[MATERIAL TO PROCESS]
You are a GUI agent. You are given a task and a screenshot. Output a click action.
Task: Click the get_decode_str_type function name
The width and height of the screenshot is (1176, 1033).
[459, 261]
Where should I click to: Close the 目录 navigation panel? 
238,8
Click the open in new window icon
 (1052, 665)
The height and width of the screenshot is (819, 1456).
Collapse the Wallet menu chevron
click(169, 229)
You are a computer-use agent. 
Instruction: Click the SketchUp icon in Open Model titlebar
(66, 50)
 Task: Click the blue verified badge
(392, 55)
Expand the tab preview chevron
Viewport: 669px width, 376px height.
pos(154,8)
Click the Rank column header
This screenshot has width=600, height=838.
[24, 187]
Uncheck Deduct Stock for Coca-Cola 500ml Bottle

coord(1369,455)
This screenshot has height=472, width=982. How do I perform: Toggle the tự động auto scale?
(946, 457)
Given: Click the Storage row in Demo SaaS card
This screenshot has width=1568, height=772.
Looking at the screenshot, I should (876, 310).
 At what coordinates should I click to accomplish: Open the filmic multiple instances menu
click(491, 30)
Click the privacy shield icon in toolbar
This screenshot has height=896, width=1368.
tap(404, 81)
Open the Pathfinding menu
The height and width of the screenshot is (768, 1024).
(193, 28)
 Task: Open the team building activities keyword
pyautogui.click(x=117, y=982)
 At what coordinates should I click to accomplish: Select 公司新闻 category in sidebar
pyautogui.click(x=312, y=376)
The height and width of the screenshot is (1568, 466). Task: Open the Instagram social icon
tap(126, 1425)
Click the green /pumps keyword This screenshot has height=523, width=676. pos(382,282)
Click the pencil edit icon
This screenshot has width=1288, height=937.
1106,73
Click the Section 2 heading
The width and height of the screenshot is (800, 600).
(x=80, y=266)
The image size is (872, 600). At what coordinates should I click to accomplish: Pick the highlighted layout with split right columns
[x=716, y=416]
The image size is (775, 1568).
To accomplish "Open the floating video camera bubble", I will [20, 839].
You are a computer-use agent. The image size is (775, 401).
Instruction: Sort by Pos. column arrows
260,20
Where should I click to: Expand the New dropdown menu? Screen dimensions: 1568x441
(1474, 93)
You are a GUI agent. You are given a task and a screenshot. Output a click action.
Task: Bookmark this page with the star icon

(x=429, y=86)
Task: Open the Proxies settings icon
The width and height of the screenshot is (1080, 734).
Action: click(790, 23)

[EXERCISE INSTRUCTIONS]
Please quote the records above verbatim, from their start through the line containing "(1052, 665)".

[WRITTEN REPLY]
You are a GUI agent. You are given a task and a screenshot. Output a click action.
Task: Click the get_decode_str_type function name
The width and height of the screenshot is (1176, 1033).
[459, 261]
Where should I click to: Close the 目录 navigation panel? 
238,8
Click the open in new window icon
 (1052, 665)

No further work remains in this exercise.